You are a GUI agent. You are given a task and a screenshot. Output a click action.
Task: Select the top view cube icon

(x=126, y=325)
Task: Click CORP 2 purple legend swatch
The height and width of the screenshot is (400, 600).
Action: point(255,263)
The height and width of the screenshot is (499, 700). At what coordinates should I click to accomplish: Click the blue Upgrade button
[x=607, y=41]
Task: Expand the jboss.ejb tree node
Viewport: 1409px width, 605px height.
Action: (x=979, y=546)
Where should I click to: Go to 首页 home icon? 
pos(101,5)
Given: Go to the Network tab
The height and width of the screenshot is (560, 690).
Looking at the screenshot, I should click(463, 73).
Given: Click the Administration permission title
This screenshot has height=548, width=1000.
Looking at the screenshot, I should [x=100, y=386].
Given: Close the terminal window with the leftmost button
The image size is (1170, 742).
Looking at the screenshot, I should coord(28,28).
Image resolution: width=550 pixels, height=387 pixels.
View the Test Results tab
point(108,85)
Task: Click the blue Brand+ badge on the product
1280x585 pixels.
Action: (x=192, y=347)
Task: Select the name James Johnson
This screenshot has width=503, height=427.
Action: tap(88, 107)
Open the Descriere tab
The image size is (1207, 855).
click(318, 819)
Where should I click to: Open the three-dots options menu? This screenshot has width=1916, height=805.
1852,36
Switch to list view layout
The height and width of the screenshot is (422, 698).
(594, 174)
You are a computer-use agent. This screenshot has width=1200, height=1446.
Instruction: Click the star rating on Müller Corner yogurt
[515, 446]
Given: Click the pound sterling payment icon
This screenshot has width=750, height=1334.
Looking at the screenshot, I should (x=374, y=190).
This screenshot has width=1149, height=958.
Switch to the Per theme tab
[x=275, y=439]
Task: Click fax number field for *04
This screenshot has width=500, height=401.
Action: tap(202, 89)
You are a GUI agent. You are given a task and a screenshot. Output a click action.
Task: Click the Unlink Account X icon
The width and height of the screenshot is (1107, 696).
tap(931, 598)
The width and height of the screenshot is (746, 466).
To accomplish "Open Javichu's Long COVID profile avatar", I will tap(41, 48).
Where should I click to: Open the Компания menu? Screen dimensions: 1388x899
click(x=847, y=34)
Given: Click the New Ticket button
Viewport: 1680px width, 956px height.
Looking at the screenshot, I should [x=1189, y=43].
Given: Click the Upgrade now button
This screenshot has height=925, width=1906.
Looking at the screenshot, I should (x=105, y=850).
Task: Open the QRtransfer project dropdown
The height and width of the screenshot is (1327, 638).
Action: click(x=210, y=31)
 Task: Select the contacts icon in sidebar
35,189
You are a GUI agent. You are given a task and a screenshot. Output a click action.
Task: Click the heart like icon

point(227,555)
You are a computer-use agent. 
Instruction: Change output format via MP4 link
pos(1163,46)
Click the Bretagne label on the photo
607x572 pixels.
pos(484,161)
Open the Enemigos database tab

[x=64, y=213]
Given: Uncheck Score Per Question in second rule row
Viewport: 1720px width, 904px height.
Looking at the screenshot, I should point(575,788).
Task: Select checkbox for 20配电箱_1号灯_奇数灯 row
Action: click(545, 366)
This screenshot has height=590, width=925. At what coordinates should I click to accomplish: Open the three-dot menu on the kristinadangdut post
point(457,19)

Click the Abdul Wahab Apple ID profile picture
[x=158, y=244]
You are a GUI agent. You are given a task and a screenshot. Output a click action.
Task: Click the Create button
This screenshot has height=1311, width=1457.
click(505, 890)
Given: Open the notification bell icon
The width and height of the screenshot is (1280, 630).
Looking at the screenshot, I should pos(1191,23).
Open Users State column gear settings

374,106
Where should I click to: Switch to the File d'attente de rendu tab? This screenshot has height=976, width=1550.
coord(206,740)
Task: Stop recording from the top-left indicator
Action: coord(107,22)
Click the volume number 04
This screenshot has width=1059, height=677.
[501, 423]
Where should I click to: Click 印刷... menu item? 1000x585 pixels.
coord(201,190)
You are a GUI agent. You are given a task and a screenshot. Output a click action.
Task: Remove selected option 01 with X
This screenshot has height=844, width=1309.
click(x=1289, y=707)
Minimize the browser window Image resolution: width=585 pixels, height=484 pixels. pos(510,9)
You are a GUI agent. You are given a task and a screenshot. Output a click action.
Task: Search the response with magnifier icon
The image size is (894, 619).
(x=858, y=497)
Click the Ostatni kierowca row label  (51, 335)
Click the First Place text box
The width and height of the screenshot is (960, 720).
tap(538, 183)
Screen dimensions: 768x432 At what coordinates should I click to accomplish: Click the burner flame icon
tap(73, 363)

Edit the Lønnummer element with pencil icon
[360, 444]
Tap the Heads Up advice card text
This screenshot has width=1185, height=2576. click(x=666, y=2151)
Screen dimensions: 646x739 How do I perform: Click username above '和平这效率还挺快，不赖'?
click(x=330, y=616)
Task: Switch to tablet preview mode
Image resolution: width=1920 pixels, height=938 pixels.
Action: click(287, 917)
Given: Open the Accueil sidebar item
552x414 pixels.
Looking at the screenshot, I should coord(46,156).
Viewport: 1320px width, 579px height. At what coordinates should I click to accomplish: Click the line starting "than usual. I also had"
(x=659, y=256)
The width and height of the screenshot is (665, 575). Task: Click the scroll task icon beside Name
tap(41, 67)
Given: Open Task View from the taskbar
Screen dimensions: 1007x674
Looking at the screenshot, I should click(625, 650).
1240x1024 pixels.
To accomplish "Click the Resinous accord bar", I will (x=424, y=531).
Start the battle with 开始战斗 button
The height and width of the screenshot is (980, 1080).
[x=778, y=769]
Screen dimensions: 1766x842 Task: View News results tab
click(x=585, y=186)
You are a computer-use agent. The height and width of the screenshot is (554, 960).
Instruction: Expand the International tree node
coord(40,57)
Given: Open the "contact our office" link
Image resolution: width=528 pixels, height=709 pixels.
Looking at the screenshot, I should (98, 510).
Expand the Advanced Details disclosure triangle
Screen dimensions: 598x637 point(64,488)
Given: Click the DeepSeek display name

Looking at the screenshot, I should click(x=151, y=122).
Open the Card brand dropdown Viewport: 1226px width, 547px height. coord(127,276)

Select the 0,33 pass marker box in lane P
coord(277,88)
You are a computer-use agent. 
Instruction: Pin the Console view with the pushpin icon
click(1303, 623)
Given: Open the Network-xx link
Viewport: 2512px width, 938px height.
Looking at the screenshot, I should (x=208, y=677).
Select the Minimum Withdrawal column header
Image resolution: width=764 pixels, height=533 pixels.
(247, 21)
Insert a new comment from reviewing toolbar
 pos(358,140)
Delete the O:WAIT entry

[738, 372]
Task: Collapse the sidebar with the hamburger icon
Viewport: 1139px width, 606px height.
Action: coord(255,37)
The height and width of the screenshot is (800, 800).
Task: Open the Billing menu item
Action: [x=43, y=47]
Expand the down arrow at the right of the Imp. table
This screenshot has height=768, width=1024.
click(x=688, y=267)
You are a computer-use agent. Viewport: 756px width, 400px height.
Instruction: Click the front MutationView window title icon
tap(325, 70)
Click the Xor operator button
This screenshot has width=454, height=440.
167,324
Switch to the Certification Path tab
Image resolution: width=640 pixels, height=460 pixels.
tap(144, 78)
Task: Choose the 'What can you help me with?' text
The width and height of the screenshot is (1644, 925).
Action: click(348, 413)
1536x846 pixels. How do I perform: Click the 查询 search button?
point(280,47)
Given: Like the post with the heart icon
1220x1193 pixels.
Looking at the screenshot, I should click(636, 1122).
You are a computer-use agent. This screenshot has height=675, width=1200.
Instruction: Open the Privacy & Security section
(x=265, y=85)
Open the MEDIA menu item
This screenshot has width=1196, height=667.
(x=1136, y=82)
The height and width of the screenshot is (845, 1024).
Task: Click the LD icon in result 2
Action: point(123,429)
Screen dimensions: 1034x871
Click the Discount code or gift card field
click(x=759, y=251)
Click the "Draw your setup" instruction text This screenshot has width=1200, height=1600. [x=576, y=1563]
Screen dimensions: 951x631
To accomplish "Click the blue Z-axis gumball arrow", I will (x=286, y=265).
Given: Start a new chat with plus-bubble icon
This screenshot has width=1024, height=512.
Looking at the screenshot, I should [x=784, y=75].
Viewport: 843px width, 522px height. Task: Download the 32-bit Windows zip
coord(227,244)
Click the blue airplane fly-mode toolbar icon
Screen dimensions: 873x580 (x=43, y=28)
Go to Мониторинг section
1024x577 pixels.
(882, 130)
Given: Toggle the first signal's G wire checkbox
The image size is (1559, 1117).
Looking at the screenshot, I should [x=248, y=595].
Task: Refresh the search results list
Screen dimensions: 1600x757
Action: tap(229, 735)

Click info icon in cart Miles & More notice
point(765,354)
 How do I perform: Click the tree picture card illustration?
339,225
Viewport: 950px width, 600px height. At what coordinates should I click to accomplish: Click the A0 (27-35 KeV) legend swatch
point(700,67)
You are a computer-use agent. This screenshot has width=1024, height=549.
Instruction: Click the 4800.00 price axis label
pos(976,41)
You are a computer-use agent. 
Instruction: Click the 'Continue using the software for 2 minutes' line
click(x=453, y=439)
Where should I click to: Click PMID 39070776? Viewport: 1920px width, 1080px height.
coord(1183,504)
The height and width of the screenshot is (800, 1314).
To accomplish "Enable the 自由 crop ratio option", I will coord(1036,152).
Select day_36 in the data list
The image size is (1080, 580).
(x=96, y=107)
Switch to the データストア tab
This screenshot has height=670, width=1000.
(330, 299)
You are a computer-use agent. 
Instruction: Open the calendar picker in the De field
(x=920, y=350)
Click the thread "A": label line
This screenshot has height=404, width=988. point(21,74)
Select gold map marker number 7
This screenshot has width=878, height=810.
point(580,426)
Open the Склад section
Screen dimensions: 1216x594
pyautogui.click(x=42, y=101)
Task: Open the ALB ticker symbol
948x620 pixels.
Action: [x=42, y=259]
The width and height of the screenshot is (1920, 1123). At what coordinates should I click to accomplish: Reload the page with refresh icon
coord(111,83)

• **ACTIVITY**
What is the number of lines in the records that include the word "Network"? Answer with that number only.

• **RESULT OF THE TASK**
2